**Your objective:** Using the material below, return exactly the lines between the one holding "Task: Click the dropdown arrow beside More" and the one holding "Given: Click the", inclusive, and no others.

**Input for this task:**
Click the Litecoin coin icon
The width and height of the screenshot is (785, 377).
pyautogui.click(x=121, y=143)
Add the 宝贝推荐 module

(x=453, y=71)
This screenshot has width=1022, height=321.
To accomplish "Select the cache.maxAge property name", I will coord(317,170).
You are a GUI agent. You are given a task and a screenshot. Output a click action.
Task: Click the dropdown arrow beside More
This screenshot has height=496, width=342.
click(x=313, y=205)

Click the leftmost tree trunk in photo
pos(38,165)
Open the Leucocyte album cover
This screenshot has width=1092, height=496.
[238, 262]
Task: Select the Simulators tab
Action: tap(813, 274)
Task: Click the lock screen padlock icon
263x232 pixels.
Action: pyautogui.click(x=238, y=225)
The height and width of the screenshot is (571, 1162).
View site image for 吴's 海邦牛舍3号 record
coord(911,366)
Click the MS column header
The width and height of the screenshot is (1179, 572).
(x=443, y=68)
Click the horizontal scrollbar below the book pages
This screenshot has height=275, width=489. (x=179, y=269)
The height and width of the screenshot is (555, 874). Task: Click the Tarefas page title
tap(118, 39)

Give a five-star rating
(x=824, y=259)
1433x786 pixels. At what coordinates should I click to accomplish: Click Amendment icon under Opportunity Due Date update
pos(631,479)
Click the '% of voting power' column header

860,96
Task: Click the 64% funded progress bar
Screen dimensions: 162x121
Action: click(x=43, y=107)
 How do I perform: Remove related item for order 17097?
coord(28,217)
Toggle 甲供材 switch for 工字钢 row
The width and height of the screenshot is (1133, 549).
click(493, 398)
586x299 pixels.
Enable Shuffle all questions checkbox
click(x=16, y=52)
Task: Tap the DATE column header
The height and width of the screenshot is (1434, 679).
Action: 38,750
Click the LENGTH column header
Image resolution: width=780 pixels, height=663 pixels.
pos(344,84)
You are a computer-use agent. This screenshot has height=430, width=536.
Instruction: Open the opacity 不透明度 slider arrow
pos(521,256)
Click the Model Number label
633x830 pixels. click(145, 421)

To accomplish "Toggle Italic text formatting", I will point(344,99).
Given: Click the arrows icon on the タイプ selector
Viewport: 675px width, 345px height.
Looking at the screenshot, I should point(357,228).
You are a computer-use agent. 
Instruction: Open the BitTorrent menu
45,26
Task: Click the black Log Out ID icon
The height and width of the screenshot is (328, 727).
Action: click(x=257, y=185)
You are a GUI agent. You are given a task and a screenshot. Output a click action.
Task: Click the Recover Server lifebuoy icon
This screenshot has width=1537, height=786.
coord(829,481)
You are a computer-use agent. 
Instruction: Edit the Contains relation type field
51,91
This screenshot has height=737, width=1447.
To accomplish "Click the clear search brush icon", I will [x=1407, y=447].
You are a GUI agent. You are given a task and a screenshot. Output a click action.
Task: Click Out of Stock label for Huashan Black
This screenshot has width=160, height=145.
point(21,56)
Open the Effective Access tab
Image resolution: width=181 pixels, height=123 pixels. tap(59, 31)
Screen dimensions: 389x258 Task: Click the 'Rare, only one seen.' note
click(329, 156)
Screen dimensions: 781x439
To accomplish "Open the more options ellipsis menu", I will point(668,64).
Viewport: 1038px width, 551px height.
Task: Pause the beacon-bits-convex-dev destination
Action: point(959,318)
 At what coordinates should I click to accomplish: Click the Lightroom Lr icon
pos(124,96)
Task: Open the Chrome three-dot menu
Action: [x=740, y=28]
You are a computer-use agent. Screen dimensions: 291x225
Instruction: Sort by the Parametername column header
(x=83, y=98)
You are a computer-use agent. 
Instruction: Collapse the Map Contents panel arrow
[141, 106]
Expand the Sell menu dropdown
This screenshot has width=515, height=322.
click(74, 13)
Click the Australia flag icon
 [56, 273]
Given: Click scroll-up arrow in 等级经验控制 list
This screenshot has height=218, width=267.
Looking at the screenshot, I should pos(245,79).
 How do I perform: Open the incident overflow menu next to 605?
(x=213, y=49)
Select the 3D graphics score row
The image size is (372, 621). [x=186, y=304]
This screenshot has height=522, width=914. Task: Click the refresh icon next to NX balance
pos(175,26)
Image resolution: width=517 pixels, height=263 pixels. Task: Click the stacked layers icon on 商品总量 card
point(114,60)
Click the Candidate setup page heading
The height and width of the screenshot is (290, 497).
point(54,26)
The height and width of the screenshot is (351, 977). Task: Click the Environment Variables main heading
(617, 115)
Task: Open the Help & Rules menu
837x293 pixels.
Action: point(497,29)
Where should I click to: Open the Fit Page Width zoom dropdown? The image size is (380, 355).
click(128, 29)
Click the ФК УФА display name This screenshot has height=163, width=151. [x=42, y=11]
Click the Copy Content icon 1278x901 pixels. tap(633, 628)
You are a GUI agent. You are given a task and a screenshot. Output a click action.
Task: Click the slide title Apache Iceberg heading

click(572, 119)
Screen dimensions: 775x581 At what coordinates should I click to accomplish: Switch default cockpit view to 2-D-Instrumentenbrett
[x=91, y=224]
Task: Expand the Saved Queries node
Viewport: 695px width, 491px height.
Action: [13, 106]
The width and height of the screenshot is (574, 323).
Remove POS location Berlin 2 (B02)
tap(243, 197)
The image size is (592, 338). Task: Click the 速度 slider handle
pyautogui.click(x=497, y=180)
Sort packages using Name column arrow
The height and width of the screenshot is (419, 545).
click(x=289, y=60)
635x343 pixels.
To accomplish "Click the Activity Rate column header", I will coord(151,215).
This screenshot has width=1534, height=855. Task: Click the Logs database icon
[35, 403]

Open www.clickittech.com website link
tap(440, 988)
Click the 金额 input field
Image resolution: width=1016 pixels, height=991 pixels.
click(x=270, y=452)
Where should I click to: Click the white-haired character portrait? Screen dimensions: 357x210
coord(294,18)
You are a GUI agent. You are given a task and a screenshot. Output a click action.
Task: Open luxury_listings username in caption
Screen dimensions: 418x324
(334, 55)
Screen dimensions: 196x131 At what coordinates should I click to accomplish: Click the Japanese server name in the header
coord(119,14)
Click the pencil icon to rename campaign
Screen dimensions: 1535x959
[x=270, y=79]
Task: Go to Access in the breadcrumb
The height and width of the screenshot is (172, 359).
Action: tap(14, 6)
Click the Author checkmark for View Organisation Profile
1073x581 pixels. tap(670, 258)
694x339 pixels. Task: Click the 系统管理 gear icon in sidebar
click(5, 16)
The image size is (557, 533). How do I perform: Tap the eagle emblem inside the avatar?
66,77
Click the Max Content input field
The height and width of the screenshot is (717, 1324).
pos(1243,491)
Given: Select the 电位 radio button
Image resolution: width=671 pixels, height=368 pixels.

**Your solution:**
Task: Click the dropdown arrow beside More
This screenshot has height=496, width=342.
click(x=313, y=205)

Click the leftmost tree trunk in photo
pos(38,165)
Open the Leucocyte album cover
This screenshot has width=1092, height=496.
[238, 262]
Task: Select the Simulators tab
Action: tap(813, 274)
Task: Click the lock screen padlock icon
263x232 pixels.
Action: pyautogui.click(x=238, y=225)
The height and width of the screenshot is (571, 1162).
View site image for 吴's 海邦牛舍3号 record
coord(911,366)
Click the MS column header
The width and height of the screenshot is (1179, 572).
(x=443, y=68)
Click the horizontal scrollbar below the book pages
This screenshot has height=275, width=489. (x=179, y=269)
The height and width of the screenshot is (555, 874). Task: Click the Tarefas page title
tap(118, 39)

Give a five-star rating
(x=824, y=259)
1433x786 pixels. At what coordinates should I click to accomplish: Click Amendment icon under Opportunity Due Date update
pos(631,479)
Click the '% of voting power' column header

860,96
Task: Click the 64% funded progress bar
Screen dimensions: 162x121
Action: click(x=43, y=107)
 How do I perform: Remove related item for order 17097?
coord(28,217)
Toggle 甲供材 switch for 工字钢 row
The width and height of the screenshot is (1133, 549).
click(493, 398)
586x299 pixels.
Enable Shuffle all questions checkbox
click(x=16, y=52)
Task: Tap the DATE column header
The height and width of the screenshot is (1434, 679).
Action: 38,750
Click the LENGTH column header
Image resolution: width=780 pixels, height=663 pixels.
pos(344,84)
You are a computer-use agent. This screenshot has height=430, width=536.
Instruction: Open the opacity 不透明度 slider arrow
pos(521,256)
Click the Model Number label
633x830 pixels. click(145, 421)

To accomplish "Toggle Italic text formatting", I will point(344,99).
Given: Click the arrows icon on the タイプ selector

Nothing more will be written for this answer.